One of my favorite parts of both working at The Times and reading The Times is the way that stories are now told across a range of modalities — words, photographs, videos, audio and graphics — each with its own strengths in conveying the realities of our world. Our team in Houston comprised me, the word person; Ms. Schaff, a staff photographer who had been my partner in reporting on the public hospital system in New York City; and Ms. Rhyne, who had done compelling work covering another New York hospital. Our perspectives, and those of numerous editors, producers and members of our video, photography, investigations, graphics and art departments (Sameen Amin, Solana Pyne, Emma Cott, Lanie Shapiro, Beth Flynn, Gray Beltran, Rumsey Taylor and Juliette Love, among others), came together to shape the project.
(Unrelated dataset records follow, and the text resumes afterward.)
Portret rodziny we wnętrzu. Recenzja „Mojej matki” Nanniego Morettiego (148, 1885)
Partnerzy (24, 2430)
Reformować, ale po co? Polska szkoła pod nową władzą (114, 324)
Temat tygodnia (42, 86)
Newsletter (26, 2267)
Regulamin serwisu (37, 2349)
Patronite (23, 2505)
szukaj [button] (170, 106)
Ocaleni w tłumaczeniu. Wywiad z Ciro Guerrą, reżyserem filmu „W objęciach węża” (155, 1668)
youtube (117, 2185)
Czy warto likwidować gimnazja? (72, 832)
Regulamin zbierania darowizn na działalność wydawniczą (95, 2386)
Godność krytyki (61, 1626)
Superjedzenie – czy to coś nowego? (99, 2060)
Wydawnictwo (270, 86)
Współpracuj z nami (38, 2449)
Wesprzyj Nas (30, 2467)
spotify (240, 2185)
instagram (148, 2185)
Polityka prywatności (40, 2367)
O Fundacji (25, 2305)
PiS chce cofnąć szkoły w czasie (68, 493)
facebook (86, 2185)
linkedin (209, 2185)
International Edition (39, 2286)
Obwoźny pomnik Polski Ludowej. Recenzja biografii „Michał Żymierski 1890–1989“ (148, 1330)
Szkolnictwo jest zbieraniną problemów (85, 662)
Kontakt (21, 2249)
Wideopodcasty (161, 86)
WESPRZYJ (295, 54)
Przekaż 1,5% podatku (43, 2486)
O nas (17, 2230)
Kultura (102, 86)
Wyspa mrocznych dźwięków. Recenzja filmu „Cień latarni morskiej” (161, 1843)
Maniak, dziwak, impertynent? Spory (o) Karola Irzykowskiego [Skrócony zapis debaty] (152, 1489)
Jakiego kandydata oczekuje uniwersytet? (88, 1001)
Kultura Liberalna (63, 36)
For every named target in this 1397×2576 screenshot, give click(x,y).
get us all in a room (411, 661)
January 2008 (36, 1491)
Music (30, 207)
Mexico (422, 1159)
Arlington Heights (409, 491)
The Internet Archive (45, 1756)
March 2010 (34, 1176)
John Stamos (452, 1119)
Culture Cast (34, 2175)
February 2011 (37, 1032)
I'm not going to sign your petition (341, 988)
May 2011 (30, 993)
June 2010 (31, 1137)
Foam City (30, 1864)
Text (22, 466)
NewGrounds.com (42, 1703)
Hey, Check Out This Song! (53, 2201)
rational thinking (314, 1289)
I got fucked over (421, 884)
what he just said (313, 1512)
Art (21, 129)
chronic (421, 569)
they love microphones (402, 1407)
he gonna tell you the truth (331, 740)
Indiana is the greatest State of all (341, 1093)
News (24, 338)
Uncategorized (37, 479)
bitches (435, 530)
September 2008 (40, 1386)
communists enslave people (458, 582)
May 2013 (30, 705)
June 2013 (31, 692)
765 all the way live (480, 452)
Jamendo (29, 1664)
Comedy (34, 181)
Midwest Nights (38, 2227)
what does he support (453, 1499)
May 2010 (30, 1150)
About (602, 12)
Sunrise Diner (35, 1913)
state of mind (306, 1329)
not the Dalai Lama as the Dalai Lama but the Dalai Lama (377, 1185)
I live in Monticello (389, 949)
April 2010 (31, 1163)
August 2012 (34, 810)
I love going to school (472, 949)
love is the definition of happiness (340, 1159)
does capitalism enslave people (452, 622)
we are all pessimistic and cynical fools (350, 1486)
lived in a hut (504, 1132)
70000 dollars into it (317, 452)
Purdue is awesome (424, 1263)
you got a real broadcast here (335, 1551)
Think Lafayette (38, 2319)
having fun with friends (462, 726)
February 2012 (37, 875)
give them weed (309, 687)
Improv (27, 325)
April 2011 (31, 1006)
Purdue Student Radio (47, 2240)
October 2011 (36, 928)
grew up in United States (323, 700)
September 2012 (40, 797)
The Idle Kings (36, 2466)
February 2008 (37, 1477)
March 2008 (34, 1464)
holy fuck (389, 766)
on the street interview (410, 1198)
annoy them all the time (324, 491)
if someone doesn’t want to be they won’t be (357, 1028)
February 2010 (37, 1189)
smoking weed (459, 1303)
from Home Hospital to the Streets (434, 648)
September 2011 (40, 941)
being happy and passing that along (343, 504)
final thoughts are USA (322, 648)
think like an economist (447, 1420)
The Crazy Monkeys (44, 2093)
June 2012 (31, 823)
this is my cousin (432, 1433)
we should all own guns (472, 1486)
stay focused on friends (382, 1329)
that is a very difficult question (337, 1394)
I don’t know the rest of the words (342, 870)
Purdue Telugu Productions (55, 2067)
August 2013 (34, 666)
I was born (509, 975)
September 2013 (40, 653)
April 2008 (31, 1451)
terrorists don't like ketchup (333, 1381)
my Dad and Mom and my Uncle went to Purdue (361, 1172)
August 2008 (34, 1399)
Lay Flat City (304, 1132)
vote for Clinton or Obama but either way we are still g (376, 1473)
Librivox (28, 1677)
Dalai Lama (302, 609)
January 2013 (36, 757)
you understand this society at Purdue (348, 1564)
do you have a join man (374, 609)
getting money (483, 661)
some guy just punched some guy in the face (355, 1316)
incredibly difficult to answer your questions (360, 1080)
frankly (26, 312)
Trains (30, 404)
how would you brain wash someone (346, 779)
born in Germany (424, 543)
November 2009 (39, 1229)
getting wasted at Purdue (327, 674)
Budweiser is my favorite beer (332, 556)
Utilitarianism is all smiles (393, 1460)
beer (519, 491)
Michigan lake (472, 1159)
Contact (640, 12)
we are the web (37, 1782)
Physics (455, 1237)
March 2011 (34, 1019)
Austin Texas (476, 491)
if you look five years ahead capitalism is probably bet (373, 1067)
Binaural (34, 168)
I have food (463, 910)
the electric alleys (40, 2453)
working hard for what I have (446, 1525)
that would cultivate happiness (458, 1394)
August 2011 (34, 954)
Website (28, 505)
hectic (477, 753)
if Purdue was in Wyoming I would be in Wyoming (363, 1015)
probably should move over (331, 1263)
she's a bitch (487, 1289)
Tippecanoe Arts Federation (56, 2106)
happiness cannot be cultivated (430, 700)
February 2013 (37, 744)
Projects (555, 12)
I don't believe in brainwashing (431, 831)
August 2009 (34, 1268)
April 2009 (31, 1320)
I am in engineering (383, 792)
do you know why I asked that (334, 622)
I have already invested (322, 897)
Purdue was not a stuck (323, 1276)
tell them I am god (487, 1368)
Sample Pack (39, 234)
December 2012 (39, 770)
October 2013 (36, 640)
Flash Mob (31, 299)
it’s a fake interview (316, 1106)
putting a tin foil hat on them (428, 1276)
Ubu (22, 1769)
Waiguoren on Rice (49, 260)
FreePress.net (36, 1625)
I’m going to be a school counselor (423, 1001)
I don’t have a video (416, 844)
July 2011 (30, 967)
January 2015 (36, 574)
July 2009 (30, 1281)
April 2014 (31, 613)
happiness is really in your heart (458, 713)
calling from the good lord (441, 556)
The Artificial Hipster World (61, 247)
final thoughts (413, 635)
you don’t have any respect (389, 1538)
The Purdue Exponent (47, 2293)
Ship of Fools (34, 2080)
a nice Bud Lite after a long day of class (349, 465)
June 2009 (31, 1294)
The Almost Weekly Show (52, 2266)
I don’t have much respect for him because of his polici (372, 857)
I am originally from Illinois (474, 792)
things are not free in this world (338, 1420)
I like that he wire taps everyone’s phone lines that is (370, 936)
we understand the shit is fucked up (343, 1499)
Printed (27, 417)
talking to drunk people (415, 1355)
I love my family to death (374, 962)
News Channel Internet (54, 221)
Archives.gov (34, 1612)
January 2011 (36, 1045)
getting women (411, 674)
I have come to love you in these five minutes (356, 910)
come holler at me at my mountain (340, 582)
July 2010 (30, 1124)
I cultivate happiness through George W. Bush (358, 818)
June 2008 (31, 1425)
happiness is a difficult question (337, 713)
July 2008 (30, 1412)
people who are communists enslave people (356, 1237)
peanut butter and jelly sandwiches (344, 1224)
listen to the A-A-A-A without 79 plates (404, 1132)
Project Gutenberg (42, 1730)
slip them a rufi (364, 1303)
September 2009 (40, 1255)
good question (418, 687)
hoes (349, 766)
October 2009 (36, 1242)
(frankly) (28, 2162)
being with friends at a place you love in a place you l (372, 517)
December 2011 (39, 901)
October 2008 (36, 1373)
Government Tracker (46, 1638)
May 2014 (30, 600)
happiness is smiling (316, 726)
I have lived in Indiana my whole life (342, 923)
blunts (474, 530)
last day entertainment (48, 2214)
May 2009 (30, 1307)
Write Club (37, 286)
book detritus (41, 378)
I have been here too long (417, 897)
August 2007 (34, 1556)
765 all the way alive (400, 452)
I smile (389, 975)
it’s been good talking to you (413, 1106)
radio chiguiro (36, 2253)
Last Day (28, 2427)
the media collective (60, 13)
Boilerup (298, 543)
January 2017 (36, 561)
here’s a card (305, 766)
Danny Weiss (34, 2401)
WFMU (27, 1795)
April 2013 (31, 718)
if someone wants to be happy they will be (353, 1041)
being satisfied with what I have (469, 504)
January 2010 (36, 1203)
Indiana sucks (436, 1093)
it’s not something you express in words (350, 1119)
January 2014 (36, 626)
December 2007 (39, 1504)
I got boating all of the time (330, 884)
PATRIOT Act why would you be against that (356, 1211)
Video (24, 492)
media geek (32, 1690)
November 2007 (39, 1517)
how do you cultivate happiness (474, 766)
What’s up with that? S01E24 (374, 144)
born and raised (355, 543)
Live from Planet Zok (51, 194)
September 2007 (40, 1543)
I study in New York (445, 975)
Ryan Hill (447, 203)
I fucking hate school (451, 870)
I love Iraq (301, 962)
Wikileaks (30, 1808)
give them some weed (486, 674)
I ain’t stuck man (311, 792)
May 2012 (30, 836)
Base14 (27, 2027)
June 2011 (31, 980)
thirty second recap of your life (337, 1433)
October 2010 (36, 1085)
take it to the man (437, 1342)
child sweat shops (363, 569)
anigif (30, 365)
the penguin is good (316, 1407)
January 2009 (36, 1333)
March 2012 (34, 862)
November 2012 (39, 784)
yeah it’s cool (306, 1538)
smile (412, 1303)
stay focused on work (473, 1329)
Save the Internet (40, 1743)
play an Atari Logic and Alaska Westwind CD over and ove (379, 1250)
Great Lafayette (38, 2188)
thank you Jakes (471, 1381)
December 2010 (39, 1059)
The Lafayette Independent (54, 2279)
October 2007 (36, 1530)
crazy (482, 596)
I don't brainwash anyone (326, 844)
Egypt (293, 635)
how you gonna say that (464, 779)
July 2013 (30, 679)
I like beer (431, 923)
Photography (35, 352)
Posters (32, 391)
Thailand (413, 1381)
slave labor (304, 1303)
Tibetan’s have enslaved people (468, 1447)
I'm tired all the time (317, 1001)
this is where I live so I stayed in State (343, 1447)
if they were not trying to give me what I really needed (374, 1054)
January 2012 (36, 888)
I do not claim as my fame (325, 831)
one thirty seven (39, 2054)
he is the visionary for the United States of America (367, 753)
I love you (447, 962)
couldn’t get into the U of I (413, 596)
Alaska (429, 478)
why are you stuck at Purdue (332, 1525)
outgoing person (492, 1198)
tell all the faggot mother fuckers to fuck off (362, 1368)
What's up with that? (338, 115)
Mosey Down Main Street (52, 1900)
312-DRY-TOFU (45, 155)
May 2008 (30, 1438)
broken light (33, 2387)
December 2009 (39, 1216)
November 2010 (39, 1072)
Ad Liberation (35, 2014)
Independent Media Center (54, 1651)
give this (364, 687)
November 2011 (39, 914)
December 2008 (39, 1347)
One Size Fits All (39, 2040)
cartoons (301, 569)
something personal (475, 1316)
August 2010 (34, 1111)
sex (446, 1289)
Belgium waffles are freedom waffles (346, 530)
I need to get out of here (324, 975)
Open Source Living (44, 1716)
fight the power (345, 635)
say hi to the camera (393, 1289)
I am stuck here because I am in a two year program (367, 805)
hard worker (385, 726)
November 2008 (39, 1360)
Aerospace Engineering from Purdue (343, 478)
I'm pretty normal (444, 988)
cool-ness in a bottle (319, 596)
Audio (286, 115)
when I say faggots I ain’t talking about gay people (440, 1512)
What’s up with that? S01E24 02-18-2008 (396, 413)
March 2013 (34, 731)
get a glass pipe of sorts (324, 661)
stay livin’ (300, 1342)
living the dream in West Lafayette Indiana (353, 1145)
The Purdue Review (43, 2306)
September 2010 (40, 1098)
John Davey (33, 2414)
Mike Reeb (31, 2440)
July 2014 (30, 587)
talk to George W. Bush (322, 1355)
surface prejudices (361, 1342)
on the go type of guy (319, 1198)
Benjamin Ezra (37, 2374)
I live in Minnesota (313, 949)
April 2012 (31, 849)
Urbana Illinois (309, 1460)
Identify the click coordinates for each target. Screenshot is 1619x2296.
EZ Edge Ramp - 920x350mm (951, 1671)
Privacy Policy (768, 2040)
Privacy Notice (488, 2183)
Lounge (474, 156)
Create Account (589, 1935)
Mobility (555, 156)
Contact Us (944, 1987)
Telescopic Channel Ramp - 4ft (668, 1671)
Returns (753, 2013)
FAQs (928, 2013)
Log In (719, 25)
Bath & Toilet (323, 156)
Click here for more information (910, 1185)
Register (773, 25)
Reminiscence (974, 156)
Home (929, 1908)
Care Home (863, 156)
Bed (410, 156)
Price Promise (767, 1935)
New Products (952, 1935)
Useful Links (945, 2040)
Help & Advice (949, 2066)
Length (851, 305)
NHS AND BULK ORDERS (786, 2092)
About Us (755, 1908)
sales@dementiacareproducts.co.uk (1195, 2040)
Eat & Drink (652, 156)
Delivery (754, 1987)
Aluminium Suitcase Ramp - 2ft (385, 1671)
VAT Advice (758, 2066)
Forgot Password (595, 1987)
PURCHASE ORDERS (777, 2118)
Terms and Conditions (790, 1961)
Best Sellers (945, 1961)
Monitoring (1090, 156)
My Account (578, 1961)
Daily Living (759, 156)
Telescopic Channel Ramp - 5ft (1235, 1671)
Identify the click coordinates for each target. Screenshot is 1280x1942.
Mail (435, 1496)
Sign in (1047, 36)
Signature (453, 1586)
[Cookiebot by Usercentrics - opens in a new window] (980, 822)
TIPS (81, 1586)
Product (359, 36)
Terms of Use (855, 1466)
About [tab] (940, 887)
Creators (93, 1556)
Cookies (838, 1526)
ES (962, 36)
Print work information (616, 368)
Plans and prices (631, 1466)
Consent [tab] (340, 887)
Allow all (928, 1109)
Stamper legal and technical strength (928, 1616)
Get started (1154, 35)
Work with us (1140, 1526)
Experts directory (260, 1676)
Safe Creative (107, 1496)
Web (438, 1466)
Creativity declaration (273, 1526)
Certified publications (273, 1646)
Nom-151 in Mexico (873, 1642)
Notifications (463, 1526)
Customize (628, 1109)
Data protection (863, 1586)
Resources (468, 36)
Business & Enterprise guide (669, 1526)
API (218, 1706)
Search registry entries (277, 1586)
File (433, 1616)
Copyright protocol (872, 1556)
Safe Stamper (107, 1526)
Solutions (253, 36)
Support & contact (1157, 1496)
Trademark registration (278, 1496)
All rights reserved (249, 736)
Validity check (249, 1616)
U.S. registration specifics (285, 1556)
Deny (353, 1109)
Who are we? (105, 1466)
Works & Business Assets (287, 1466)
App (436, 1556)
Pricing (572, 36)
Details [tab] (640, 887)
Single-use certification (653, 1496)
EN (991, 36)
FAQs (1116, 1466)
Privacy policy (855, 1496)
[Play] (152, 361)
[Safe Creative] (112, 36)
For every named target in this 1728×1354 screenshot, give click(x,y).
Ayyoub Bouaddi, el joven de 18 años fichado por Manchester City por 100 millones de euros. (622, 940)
We knew the statistics — Hispanic communities had been disproportionately affected by the health crisis. But standing in that I.C.U. hallway with the patients around us in room after room, their lives in the balance, made it much more real.

Ms. Rhyne and Ms. Schaff spent long days filming and photographing the patients, families and members of the hospital’s staff. Ms. Cott, a senior video journalist, spoke with some of the families remotely. And I also spent days reporting in the I.C.U., visited with some of the families, worked with the hospital’s data specialists and stayed in touch with the medical teams and patients after we left to keep up with their conditions. Although we were in Houston for over three weeks as we reported this and other stories, it took many more weeks to assemble all the pieces.

It was striking “how crushingly hard and scary it is for families not to be able to be with their loved ones in the hospital” because of coronavirus restrictions, Ms. Schaff reflected. She added that it was especially meaningful to document the moments when one patient, Ana Flores, had a video call with her husband, Domingo, and her daughters for the first time after she came off a ventilator. Our team had been present for similar virtual visits when she was unconscious and her outcome was unclear.

One thing that will stick with me is the bravery of I.C.U. staff members. They treated more severely ill patients at the same time than they ever had in their careers, all while putting their own safety on the line. They still showed up to work every day with hope and determination, even if they sometimes shed tears.

For Ms. Rhyne, the entire reporting process “moved me at my core,” she wrote. “A brother pleading to God to save his brother, an indomitable grandmother fighting for her life.” Speaking with families, she said, “painted a fuller picture of what we stood to lose from the virus.”